• Passage to read:
════════════════════

The race to claim stakes in the melting Arctic is heating up. That's because a quarter of the world's energy reserves are at play.
Standing 12,000 feet high and stretching more than 1,000 miles, the Lomonosov Ridge very well might be the most important mountain range most people have never heard of. Submerged beneath sea ice and the frigid Arctic waters, the geological peculiarity sits just a few hundred miles from the North Pole, and according to the U.S. Geological Survey the Lomonosov Ridge and areas surrounding it could hold a quarter of the world's remaining fossil fuel reserves—90 billion barrels of oil and more than 1.5 trillion cubic feet of natural gas worth an estimated $17.2 trillion.
In early August, Russia reasserted its claim to the North Pole and surrounding region that includes part of the Lomonosov Ridge, portions of which are also variously claimed by Denmark and Canada. That amounts to over 463,000 square miles of Arctic sea shelf extending more than 350 nautical miles from the shore. It submitted a bid for these vast territories to the United Nations. This latest push by Russia to expand its claim on the Arctic has not unfolded in a vacuum. Record seasonal losses of Arctic sea ice increasingly open up new navigable sea lanes while also threatening ecosystems there. Potentially vast oil and gas reserves have grown increasingly accessible, luring both governments and energy companies into Arctic waters.

════════════════════

• Dataset excerpts:
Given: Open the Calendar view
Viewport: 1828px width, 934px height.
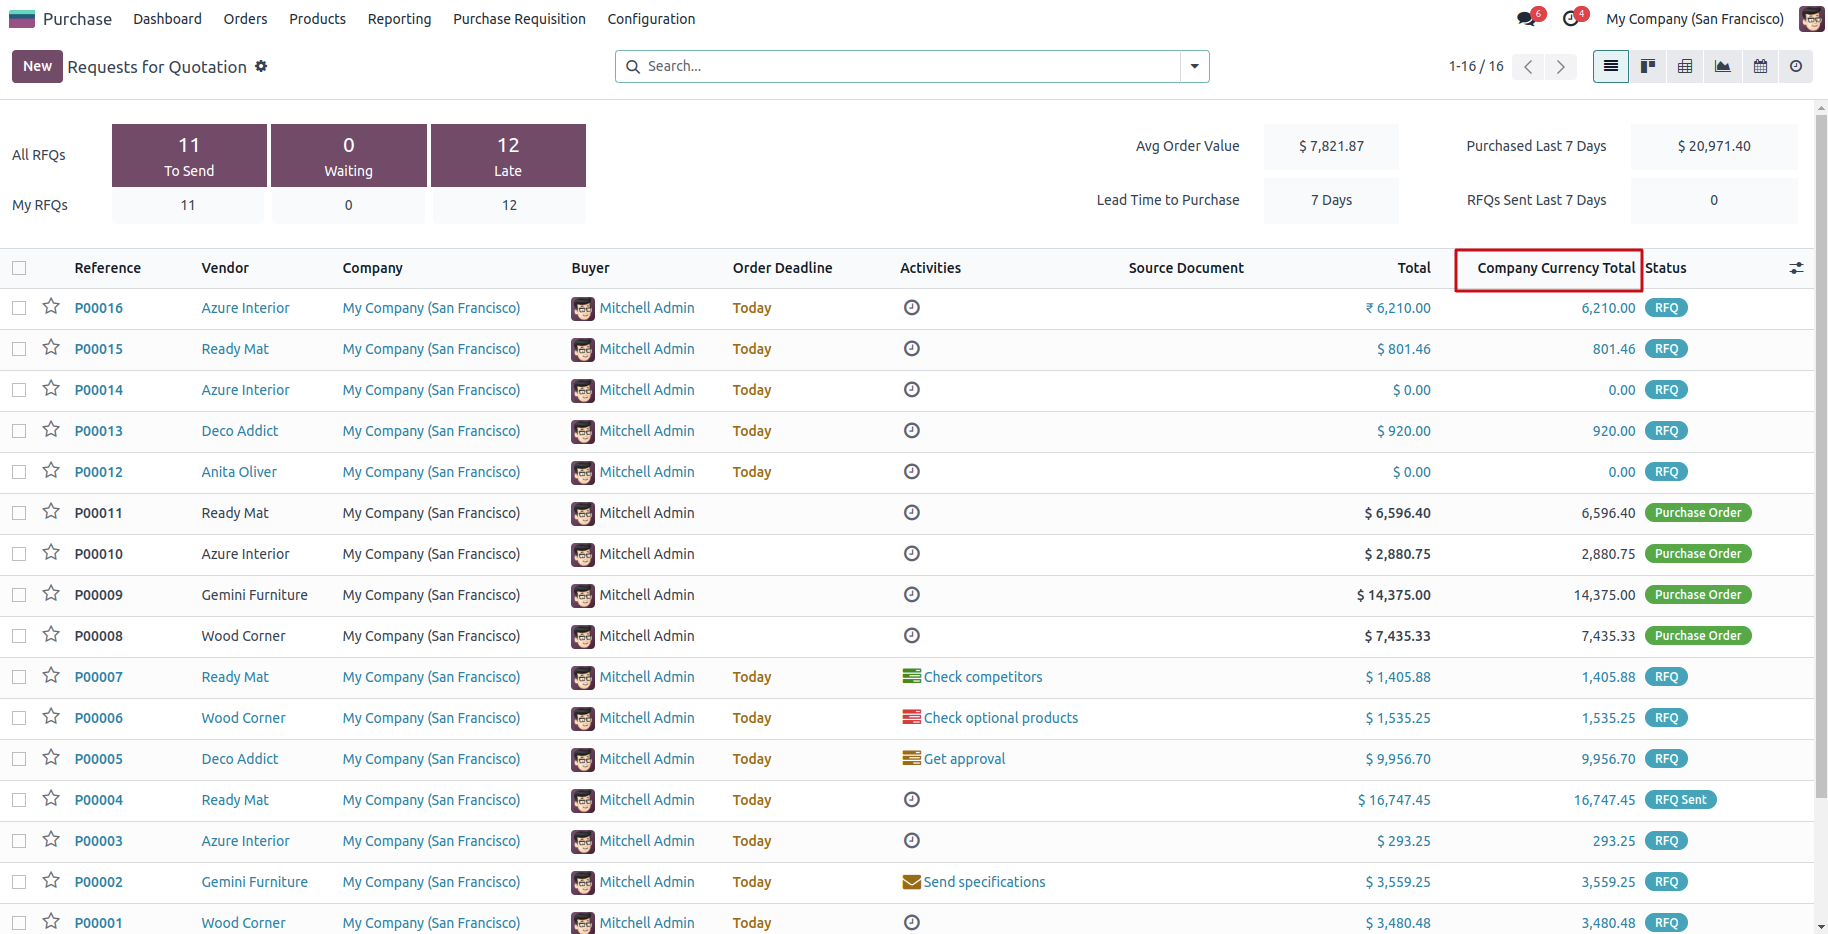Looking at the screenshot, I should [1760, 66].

════════════════════

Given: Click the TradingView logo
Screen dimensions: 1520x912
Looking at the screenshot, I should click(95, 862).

════════════════════

• Task set:
**a.** Please rewrite the part of the Arctic claims text that begins at the words "In early August, Russia" and stops after "into Arctic waters.", switching "Russia" to "Moscow".
**b.** According to the Arctic claims text, how many barrels of oil could the Lomonosov Ridge and the areas around it hold?

• Results for the exercise:
**a.**
In early August, Moscow reasserted its claim to the North Pole and surrounding region that includes part of the Lomonosov Ridge, portions of which are also variously claimed by Denmark and Canada. That amounts to over 463,000 square miles of Arctic sea shelf extending more than 350 nautical miles from the shore. It submitted a bid for these vast territories to the United Nations. This latest push by Moscow to expand its claim on the Arctic has not unfolded in a vacuum. Record seasonal losses of Arctic sea ice increasingly open up new navigable sea lanes while also threatening ecosystems there. Potentially vast oil and gas reserves have grown increasingly accessible, luring both governments and energy companies into Arctic waters.

**b.** 90 billion barrels